- INPUT DATA
■ ■ ■ ■ ■
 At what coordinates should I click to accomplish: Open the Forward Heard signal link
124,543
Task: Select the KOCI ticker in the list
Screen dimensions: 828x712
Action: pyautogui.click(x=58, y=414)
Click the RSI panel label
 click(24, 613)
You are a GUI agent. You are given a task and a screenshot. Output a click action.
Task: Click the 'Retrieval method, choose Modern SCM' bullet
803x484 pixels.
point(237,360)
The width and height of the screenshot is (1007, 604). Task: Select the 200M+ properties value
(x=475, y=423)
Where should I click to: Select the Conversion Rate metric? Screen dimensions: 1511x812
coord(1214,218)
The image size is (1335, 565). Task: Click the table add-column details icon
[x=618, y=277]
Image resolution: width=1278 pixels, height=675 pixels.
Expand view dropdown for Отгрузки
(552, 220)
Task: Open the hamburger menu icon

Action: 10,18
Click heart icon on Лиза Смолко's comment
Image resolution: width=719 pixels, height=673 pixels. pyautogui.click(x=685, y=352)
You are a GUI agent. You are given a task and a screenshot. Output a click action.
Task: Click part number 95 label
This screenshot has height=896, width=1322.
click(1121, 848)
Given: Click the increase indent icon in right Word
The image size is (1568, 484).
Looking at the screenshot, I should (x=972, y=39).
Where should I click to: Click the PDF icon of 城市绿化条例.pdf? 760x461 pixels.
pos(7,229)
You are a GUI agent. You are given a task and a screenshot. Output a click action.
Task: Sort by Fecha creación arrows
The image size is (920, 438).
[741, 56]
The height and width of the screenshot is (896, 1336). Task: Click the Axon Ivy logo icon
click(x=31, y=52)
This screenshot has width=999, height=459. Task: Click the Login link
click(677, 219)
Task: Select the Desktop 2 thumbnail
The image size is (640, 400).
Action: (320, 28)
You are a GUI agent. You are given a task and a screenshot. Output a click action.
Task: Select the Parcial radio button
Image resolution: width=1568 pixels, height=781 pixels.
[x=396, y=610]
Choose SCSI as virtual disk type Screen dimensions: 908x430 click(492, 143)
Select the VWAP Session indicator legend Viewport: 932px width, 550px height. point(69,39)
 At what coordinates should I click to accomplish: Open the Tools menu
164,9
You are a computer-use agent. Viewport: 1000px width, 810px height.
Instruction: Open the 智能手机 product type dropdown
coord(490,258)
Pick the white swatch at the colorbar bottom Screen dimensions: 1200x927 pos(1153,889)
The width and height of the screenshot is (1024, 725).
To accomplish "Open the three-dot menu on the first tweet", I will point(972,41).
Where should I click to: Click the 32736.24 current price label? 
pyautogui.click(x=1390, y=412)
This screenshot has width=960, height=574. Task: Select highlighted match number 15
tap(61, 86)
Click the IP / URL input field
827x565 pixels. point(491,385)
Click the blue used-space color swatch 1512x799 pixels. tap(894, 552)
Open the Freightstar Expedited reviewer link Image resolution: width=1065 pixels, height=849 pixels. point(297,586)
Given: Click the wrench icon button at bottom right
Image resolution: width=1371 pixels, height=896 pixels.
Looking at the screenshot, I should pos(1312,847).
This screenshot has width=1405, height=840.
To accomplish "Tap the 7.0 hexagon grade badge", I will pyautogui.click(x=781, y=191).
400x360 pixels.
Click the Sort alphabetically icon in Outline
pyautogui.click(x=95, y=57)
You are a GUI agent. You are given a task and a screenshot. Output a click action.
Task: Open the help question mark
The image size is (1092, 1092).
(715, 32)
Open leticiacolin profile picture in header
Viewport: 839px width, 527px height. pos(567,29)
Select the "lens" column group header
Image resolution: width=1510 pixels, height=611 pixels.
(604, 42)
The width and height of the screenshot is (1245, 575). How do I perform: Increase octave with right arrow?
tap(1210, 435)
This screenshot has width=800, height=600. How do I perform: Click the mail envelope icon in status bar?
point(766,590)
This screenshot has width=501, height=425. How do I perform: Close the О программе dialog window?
■ ■ ■ ■ ■
- YOUR GOAL
Each line, starting with the one containing "This screenshot has width=800, height=600." and ending with the last line of the records above, should be reproduced exactly.

- EXERCISE ANSWER
This screenshot has width=800, height=600. How do I perform: Click the mail envelope icon in status bar?
point(766,590)
This screenshot has width=501, height=425. How do I perform: Close the О программе dialog window?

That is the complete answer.